◆ Exercise
Each line below from the "Click the Volume mixer slider icon" line through the "Given: Click the Sequência column header" line, those two included, must be restated word for word; the pictures must not be.

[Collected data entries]
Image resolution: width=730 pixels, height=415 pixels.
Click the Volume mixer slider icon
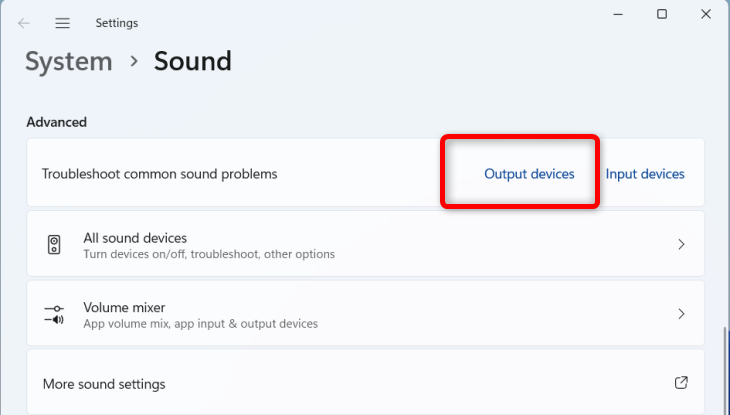(x=54, y=314)
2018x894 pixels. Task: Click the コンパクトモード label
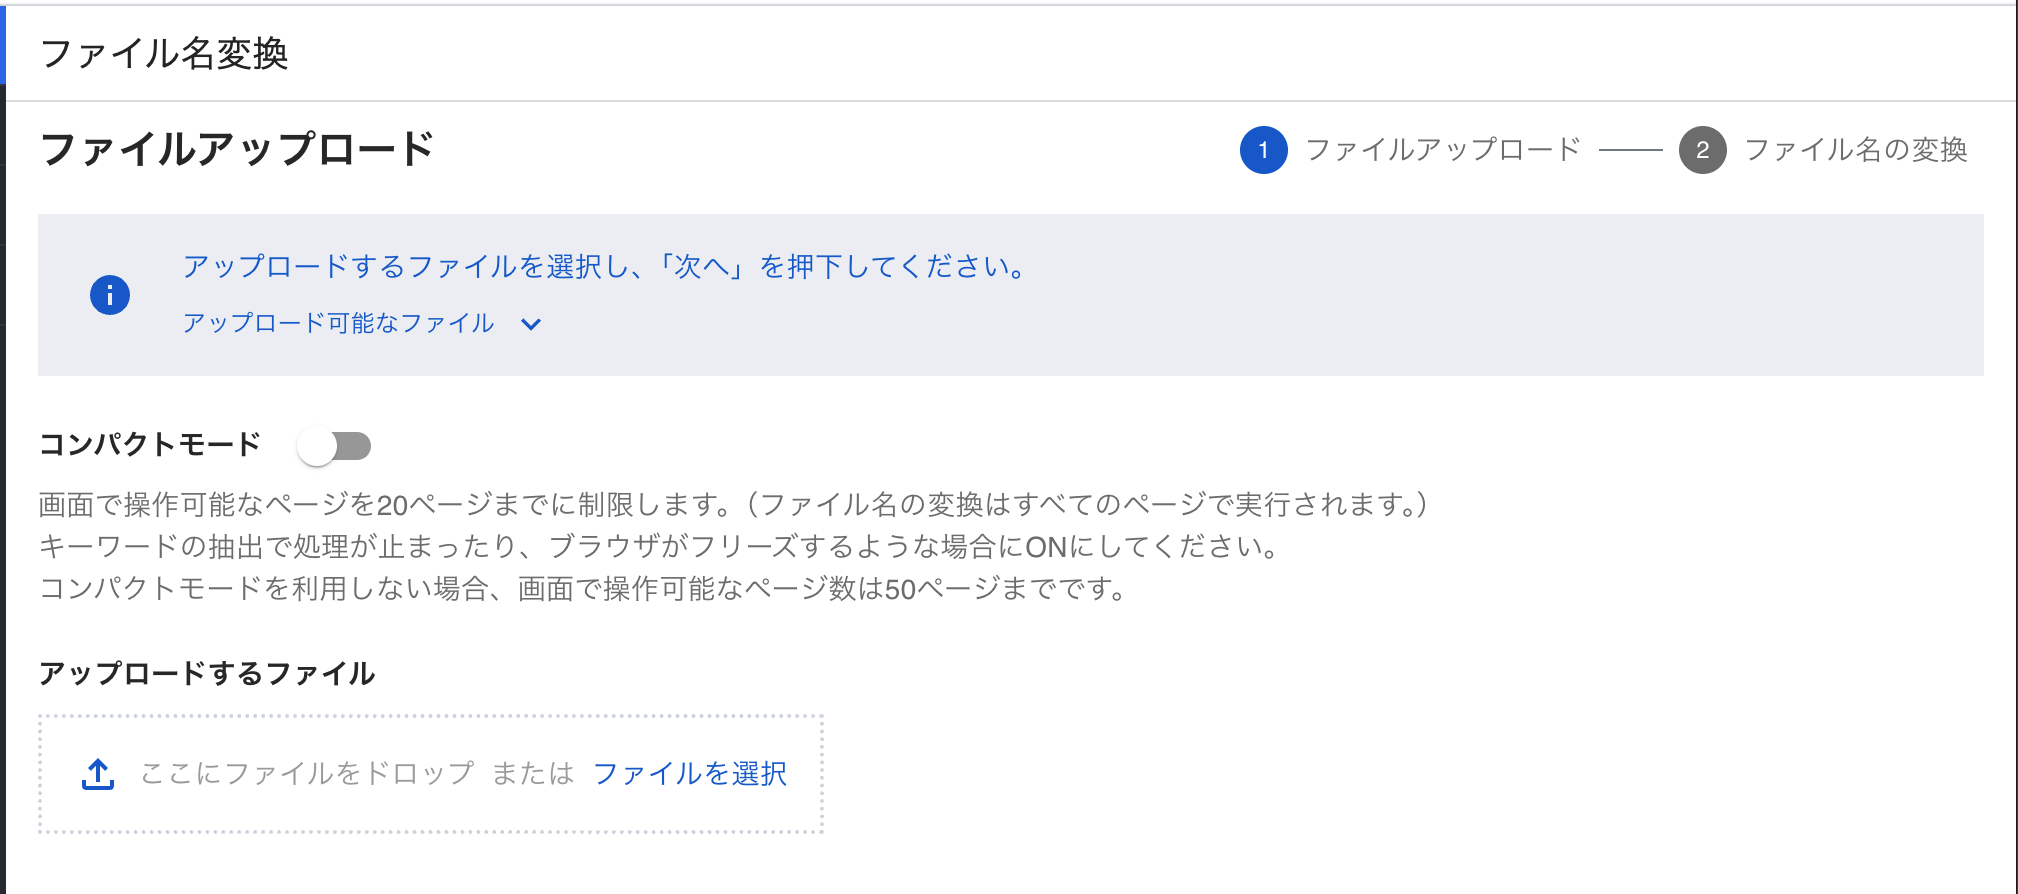[x=150, y=444]
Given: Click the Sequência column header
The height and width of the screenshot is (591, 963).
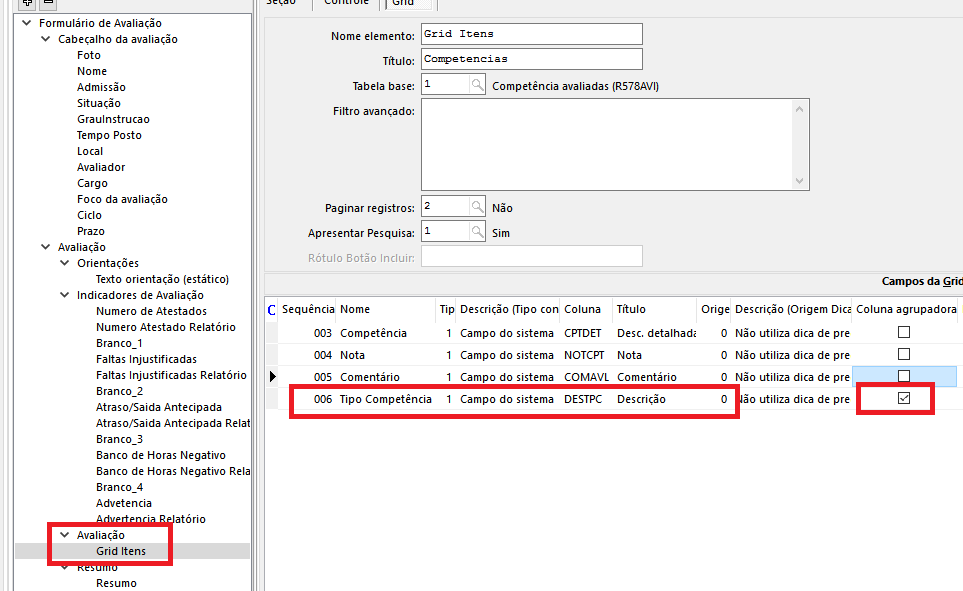Looking at the screenshot, I should click(307, 309).
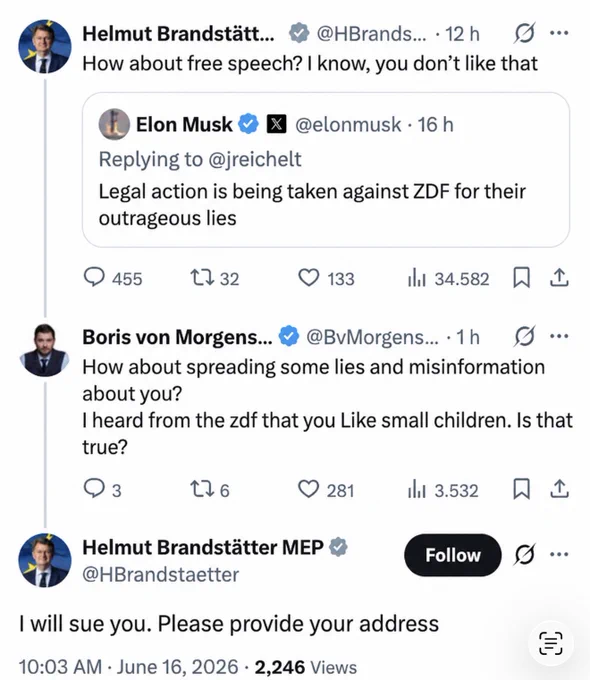Bookmark Boris von Morgens' tweet
Image resolution: width=590 pixels, height=680 pixels.
(521, 489)
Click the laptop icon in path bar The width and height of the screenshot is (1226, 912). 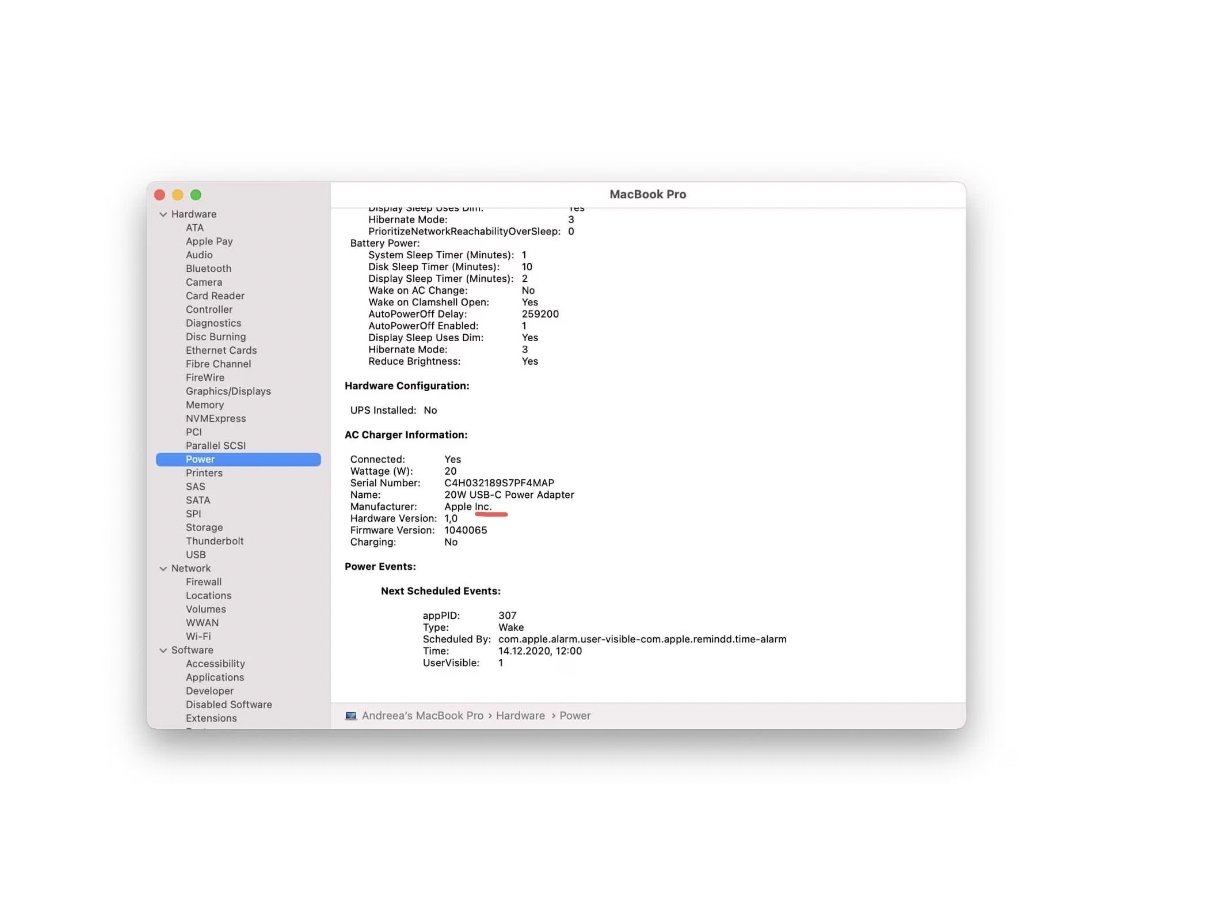[351, 716]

◆ Response for this exercise
Click the Volume mixer slider icon
(x=54, y=314)
2018x894 pixels. Task: Click the コンパクトモード label
[x=150, y=444]
Given: Click the Sequência column header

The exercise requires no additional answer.